▸ EXTRACT
Tuesday, March 6, 2018

Good News on the Environment For a Change: Plastics-Free Grocery Store Aisle Debuts in the Netherlands


Good News on the Environment For a Change: Plastics-Free Grocery Store Aisle Debuts in the Netherlands!

Read the text and watch the video:
https://www.cnn.com/2018/02/28/europe/ekoplaza-plastic-free-supermarket-aisle/index.html

This kind of effort is long overdue. Our streets, rivers, and oceans are filling up with both large and microscopic piece of plastic and there is really no reason for it to continue except for our unwillingness to pay a little more at the grocery store to do better.

Polymers, the building blocks of plastics, can be made from plant materials (corn, sugar, soybeans, etc.) and these plastics are biodegradeable. We can't keep hoping that everyone will recycle all their plastic. We just need to design systems that are sustainable no matter how the average person behaves. These "plastics" will just biodegrade when people toss them on the street or they flow into rivers. I look forward to the day when it's virtually impossible for anyone to litter with plastics!

▸ GIVEN ENTRIES
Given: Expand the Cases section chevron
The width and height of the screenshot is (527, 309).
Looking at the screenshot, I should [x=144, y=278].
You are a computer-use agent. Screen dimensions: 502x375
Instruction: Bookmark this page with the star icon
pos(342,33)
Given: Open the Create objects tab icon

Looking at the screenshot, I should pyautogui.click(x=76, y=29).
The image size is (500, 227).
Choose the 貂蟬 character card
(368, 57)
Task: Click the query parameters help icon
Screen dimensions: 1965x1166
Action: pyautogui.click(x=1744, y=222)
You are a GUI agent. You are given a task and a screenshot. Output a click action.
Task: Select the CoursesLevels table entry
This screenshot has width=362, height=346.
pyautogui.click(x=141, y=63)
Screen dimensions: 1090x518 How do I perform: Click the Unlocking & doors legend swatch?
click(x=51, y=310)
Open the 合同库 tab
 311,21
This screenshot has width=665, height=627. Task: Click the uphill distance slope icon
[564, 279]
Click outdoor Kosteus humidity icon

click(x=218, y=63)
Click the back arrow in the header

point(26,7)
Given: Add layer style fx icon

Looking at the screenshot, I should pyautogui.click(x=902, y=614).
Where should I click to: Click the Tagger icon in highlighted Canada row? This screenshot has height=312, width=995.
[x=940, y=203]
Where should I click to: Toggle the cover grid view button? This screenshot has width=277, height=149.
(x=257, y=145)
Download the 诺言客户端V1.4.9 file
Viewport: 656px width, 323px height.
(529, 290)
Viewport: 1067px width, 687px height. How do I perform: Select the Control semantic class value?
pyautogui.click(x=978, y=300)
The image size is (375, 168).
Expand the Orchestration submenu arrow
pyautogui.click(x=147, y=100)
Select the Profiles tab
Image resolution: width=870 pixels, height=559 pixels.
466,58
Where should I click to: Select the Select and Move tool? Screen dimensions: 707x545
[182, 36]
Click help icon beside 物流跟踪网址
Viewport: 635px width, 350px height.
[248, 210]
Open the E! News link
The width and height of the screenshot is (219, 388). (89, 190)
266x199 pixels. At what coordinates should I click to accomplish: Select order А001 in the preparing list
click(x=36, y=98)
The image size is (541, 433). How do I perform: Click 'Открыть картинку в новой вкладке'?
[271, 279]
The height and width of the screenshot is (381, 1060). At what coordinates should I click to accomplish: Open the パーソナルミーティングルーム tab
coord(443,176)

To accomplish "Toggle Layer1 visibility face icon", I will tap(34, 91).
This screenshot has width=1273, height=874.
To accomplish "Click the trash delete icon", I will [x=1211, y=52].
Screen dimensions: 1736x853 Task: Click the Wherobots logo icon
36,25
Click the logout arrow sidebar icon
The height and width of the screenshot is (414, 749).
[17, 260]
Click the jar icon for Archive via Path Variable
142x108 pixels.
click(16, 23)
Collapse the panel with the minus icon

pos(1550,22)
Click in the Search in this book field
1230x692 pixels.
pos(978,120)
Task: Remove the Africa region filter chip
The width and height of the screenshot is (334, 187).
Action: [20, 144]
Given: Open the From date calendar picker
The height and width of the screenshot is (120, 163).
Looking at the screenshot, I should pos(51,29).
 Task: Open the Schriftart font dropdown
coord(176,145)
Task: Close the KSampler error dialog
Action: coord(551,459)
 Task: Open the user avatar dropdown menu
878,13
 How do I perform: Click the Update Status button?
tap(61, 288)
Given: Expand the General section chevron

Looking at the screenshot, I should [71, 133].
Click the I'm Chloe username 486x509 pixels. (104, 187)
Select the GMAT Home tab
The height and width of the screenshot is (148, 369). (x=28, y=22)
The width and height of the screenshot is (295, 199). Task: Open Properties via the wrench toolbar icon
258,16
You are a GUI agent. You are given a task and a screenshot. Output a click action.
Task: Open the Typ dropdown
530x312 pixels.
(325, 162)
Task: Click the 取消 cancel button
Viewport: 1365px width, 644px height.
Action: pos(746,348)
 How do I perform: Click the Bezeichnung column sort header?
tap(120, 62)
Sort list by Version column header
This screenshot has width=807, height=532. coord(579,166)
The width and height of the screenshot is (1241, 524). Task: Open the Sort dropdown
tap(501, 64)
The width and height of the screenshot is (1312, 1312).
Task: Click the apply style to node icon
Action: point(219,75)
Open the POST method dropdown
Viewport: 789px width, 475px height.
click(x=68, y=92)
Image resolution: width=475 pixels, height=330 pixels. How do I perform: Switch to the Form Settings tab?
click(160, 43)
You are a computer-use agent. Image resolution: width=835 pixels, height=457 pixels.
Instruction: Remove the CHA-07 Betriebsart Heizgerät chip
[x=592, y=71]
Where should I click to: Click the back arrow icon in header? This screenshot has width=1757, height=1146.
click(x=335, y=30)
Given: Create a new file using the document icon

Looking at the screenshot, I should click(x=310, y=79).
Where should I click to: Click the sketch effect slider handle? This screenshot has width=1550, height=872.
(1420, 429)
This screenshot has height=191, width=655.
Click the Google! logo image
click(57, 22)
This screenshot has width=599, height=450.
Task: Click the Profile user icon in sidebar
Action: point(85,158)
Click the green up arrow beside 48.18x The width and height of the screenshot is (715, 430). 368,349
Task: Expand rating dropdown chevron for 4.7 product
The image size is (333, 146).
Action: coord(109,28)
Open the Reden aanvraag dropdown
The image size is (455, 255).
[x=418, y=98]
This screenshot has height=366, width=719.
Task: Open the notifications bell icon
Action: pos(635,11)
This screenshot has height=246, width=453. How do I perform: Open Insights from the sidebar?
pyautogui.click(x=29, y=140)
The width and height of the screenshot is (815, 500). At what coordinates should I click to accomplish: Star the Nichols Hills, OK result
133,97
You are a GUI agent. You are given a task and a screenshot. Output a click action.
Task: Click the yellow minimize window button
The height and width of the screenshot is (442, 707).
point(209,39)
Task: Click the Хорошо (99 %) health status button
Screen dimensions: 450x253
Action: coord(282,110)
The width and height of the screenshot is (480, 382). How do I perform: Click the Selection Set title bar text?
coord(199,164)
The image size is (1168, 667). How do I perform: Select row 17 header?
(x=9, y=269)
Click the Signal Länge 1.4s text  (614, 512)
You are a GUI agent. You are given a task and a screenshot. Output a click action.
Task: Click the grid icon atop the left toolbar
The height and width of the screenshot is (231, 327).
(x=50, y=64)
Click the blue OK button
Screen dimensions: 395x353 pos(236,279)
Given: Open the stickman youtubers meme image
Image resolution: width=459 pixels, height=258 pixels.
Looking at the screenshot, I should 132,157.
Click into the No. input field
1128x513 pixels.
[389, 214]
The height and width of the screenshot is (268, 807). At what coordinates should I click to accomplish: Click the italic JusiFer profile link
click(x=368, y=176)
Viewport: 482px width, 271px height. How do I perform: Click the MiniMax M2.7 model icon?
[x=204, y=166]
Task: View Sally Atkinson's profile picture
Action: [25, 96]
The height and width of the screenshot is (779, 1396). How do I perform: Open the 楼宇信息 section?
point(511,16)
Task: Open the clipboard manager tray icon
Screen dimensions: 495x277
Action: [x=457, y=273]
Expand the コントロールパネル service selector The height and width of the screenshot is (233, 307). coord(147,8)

▸ PROBLEM TO SOLVE
In the post above about the plastic-free grocery aisle, pull out everything from "Tuesday, March 6, 2018" down to "to do better.", word for word.

▸ RESPONSE TO THE TASK
Tuesday, March 6, 2018

Good News on the Environment For a Change: Plastics-Free Grocery Store Aisle Debuts in the Netherlands


Good News on the Environment For a Change: Plastics-Free Grocery Store Aisle Debuts in the Netherlands!

Read the text and watch the video:
https://www.cnn.com/2018/02/28/europe/ekoplaza-plastic-free-supermarket-aisle/index.html

This kind of effort is long overdue. Our streets, rivers, and oceans are filling up with both large and microscopic piece of plastic and there is really no reason for it to continue except for our unwillingness to pay a little more at the grocery store to do better.